I’m going to start with 2015, even though that season ended with a Cup and no one’s complaining at least about Antoine Vermette. Before that was six years ago, and even picks the Hawks gave up then would be veterans now that the Hawks likely wouldn’t be able to afford anyway. This is also going to assume that the Hawks would have nailed even any of these picks, much less all of them. But we will see who might have ended up as a Hawk if they still were making those pick. So let’s review:

2015

Antoine Vermette – Acquired for Klas Dahlbeck and 1st round pick (30th)

Coyotes drafted: Nick Merkley

Players that followed immediately: Christian Fischer, Travis Dermott, Sebastien Aho, Brandon Carlo

Clearly, Merkley never became anything. And again, the Hawks won the Cup that year, so this is what you sacrifice. But clearly, any of the four taken directly after Merkley would have been a huge help to the Hawks going forward. Even Dermott would have been the best defensive prospect they’ve produced other than Boqvist.

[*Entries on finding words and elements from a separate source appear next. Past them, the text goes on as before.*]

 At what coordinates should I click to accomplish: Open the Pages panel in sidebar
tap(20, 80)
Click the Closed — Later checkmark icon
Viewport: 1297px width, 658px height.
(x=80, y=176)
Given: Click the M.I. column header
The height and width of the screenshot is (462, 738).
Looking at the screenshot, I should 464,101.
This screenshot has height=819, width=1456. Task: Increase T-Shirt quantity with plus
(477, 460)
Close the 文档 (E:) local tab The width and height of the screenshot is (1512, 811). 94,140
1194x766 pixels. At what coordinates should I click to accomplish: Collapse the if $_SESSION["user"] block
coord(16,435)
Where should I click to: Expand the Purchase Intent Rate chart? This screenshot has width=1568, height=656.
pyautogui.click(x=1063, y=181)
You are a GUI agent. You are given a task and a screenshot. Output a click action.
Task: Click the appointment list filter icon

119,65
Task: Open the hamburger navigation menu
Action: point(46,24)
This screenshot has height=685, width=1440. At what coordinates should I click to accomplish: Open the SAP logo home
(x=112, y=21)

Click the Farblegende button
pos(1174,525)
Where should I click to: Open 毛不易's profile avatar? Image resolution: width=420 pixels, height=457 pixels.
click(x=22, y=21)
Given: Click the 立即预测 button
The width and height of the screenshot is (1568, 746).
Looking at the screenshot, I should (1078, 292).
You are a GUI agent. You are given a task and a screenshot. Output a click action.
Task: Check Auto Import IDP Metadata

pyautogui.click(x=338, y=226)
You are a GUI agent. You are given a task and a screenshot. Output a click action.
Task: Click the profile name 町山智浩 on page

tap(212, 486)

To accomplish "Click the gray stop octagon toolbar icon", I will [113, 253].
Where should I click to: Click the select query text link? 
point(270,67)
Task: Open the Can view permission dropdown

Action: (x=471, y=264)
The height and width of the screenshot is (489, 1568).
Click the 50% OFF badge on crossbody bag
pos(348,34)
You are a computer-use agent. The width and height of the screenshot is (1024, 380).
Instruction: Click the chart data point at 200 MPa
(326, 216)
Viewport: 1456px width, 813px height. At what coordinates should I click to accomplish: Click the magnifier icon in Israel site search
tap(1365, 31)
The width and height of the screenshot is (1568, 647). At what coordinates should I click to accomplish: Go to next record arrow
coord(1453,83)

Aho…d’oh.

Kimmo Timonen – Acquired for 2015 2nd round pick (61st) and 2016 2nd round pick (52nd)

Maple Leafs drafted (2015): Jeremy Bracco 

Players that followed immediately: Kyle Copabianco

Flyers Drafted (2016): Wade Allison

Players that followed immediately: Filip Hronek, Dillon Dube

Not as damaging as what came before. In 2016, Hronke would have definitely made this Hawks roster and showed some promise, while Dube probably could have been a useful bottom-sixer. Or he would have gotten the Dylan Sikura treatment for no reason other than the Hawks didn’t see him fight the one night they were scouting Rockford. Who knows?

2016

Andrew Ladd – Acquired for Marko Dano, 1st rounder in 2016 and conditional pick in 2018

Pick later traded to Flyers, drafted: German Rubstov

Players that followed immediately: Henrik Borgstrom, Max Jones, Tage Thompson, Brett Howden

Didn’t miss out on much here, but Howden would have been nice.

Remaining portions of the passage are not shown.